Each selection in the AFL draft is given a point value, which is where their draft points come from. In order to match the points selection for Ugle-Hagan, the Bulldogs surrendered picks 29, 33, 41, 42, 52, and 54- not in a trade, the picks just never happened.
Effectively, the Western Bulldogs gave up the opportunity to draft four players in the second round and two players in the third to snag the player they were tied to.
Can it be proved that this ever works?
Here are some examples from recent years as proof of concept, almost, but more to explain the concept using real-life concrete examples.
In 2019, the Blues picked Liam Henry 9th overall, at which point the Dockers gave up their remaining picks in the draft as well as going into a points deficit for the next draft. The deficit resulted in their 2020 pick (6th, based on ladder performance) sliding back from 12 to 14.
The Dockers drafted Liam Henry and Heath Chapman in exchange for picks 52 (Ryan Byrnes to St. Kilda), 55 (Trey Ruscoe to Collingwood) and 12 (Tanner Bruhn to GWS) the following year.
With the very next pick in the same draft, Carlton drafted Tom Green, which GWS matched (NGA) with picks 41, 56, 59, 67, 71 and a deficit for the following draft that resulted in their pick sliding from 6 to 23.
So, in reality, the Giants drafted Tom Green and pick 23 in exchange for Francis Evans (Geelong), Ned Cahill (Essendon), and Jaxon Prior (Brisbane). Picks 67 and 71 weren’t used, and pick 6 in the following draft was used by Hawthorn on Denver Grainger-Barras.

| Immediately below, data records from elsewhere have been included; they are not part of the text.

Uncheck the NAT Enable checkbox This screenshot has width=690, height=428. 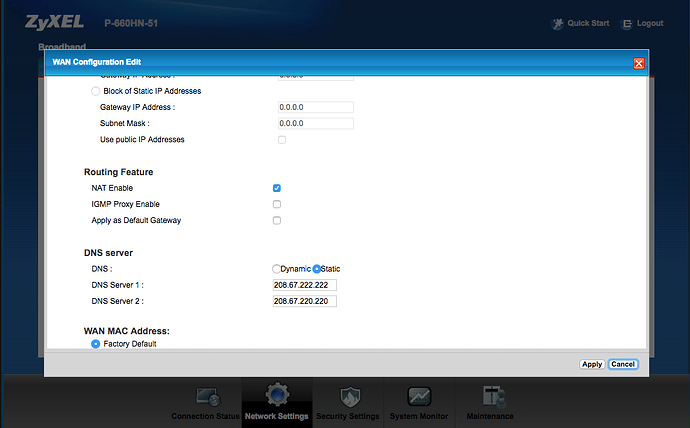click(x=277, y=188)
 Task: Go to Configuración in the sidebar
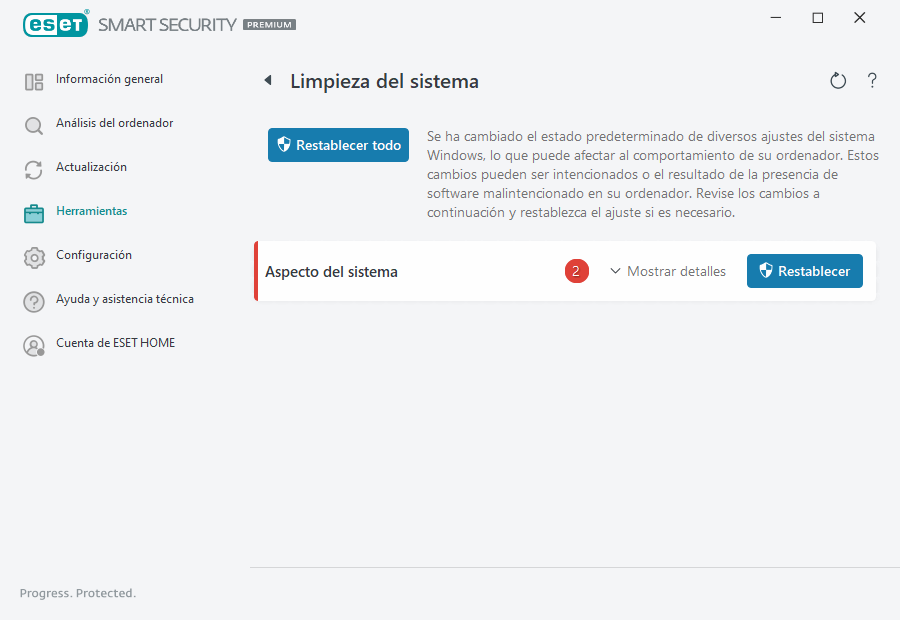(x=94, y=256)

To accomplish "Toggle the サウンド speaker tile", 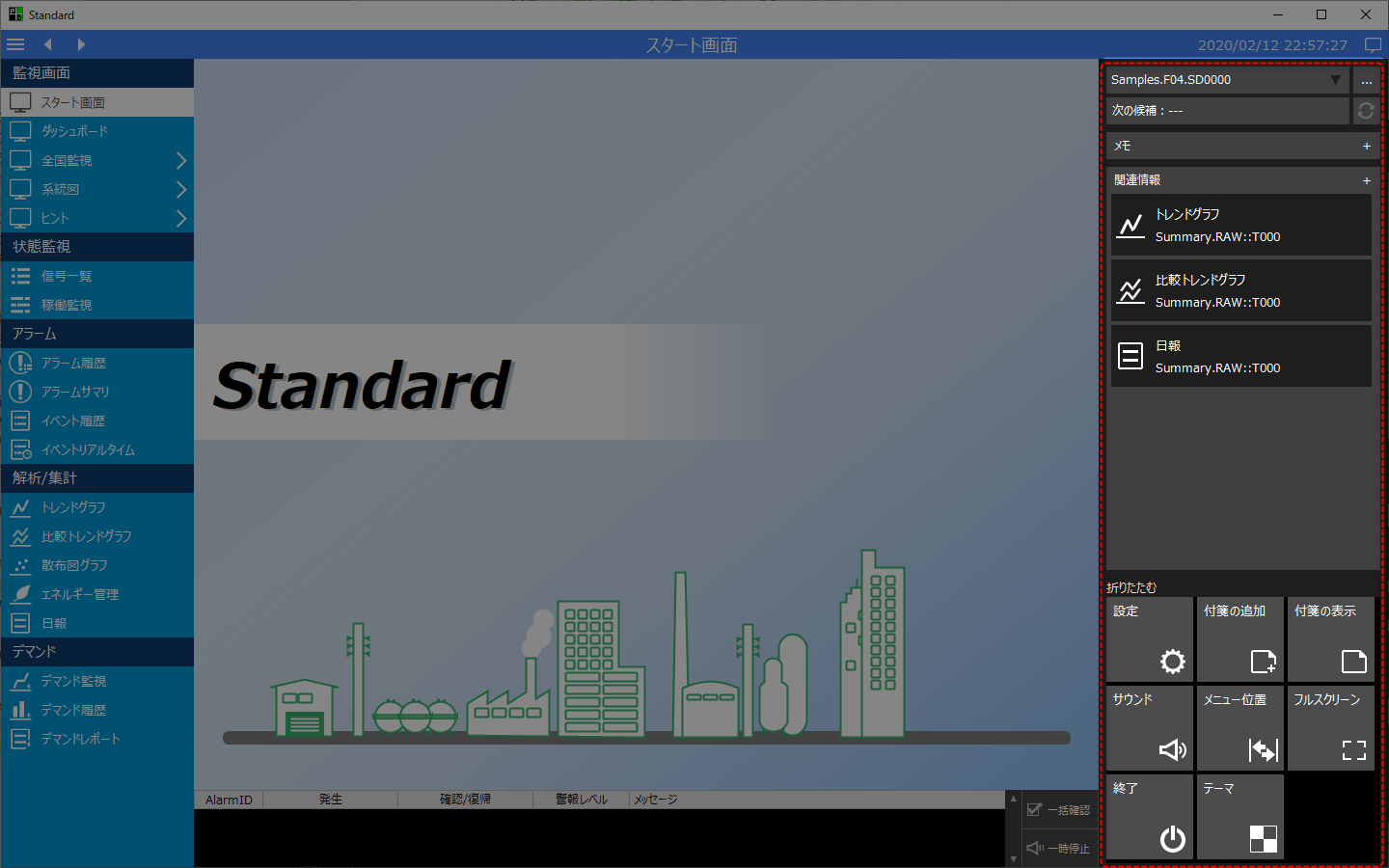I will click(1149, 728).
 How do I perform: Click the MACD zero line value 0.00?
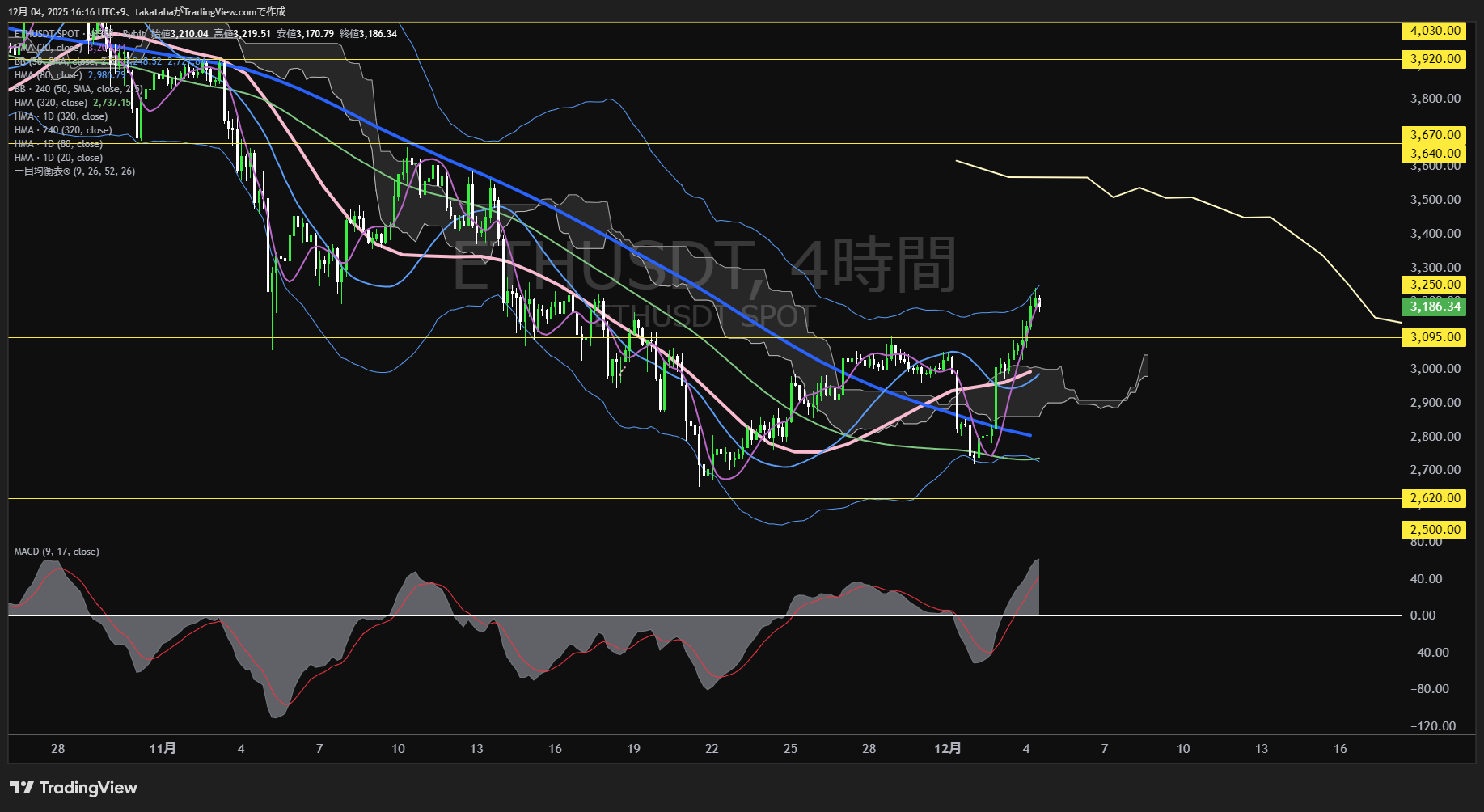(x=1423, y=615)
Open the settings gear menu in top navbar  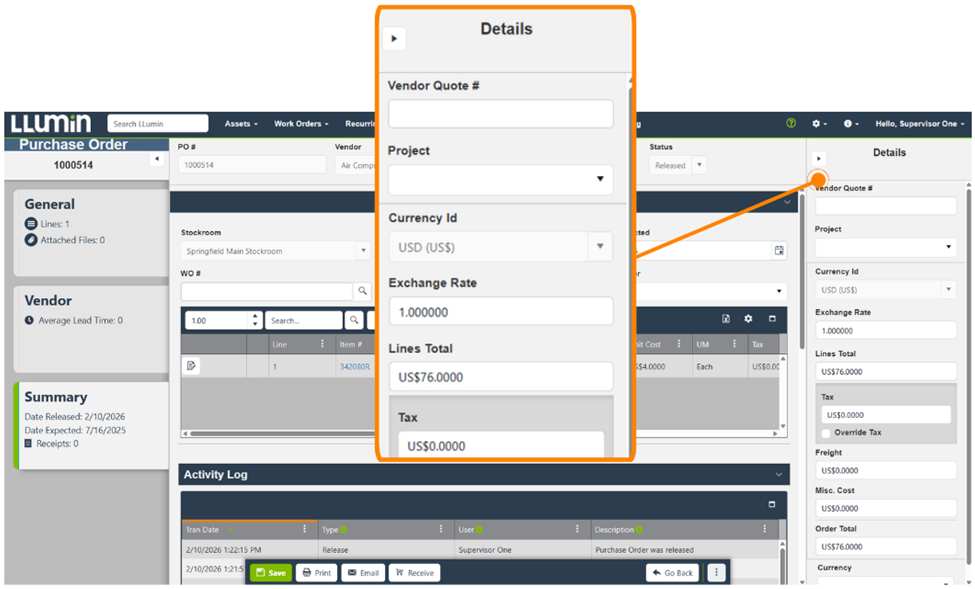(819, 124)
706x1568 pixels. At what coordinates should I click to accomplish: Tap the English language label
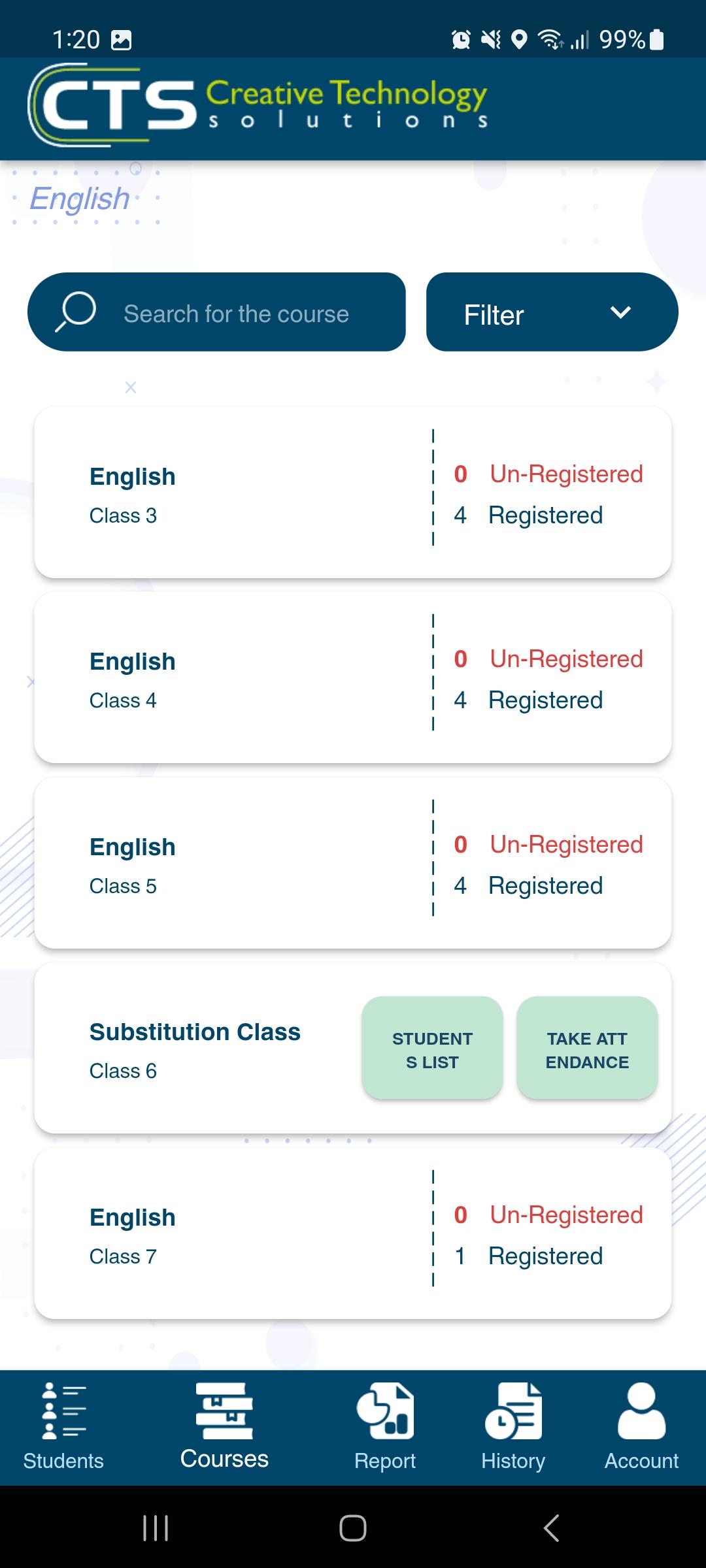[x=80, y=199]
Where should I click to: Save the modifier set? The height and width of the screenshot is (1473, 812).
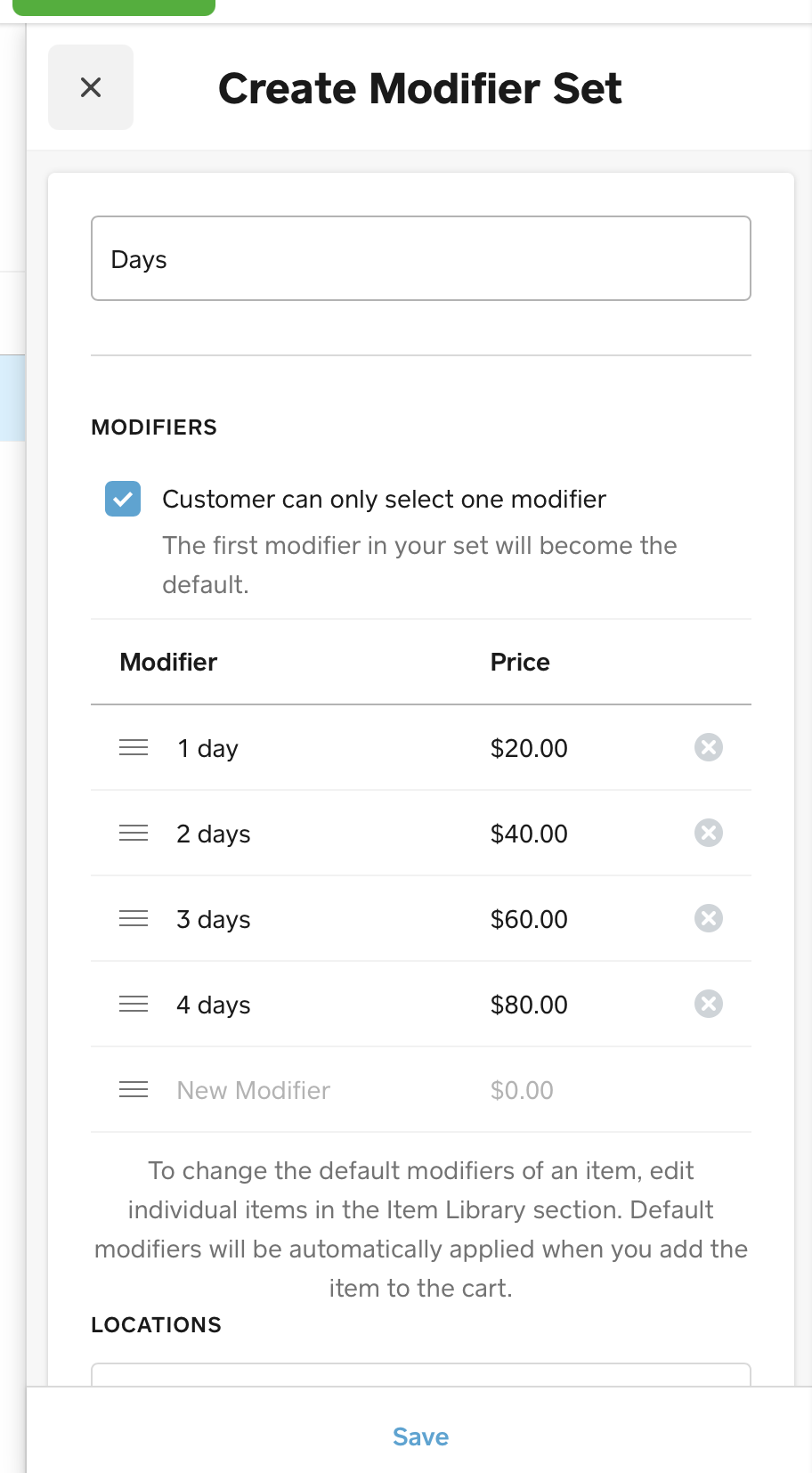pyautogui.click(x=420, y=1436)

In the upcoming draft, due to the fact that Collingwood traded their first-round pick (currently #3), they’ll have to give up all of their picks plus a deficit in 2022 for Daicos. The son of club legend, Peter, is currently mooted as first or second overall pick, so that points deficit will be 882 points (if he goes first) or 486 points (if he goes second). In layman’s terms, that’s enough to shift you from, say, fourth in the draft back potentially as far as 14th. Given the picks above, is that ever worth it?
(That’s the question Collingwood fans have to consider before taking Nick Daicos. Yes, it’s not as though he won’t be an excellent addition, but is it worth this selection at the cost of the four picks they would have to give up as well as the impact on next year’s draft?)
The Ugle-Hagan Choice
The best way to work out if giving up a huge draft haul is worth it is to go back over historic drafts and see if the data backs you up, and there’s two schools of thought- a direct correlation school, and a platonic ideal school.
Quick methodology breakdown.
As there are two different ways of approaching a move as significant as Ugle-Hagan’s, they’ve been broken into Group A and Group B. Group A is the correlation, B is the platonic ideal.
The players in Group A are the ones that historically match the trade – #1 in 2019 compared to #s 29, 33, 41, 42, 52, and 54, so on and so forth all the way back to 2016. Five years’ worth of drafts.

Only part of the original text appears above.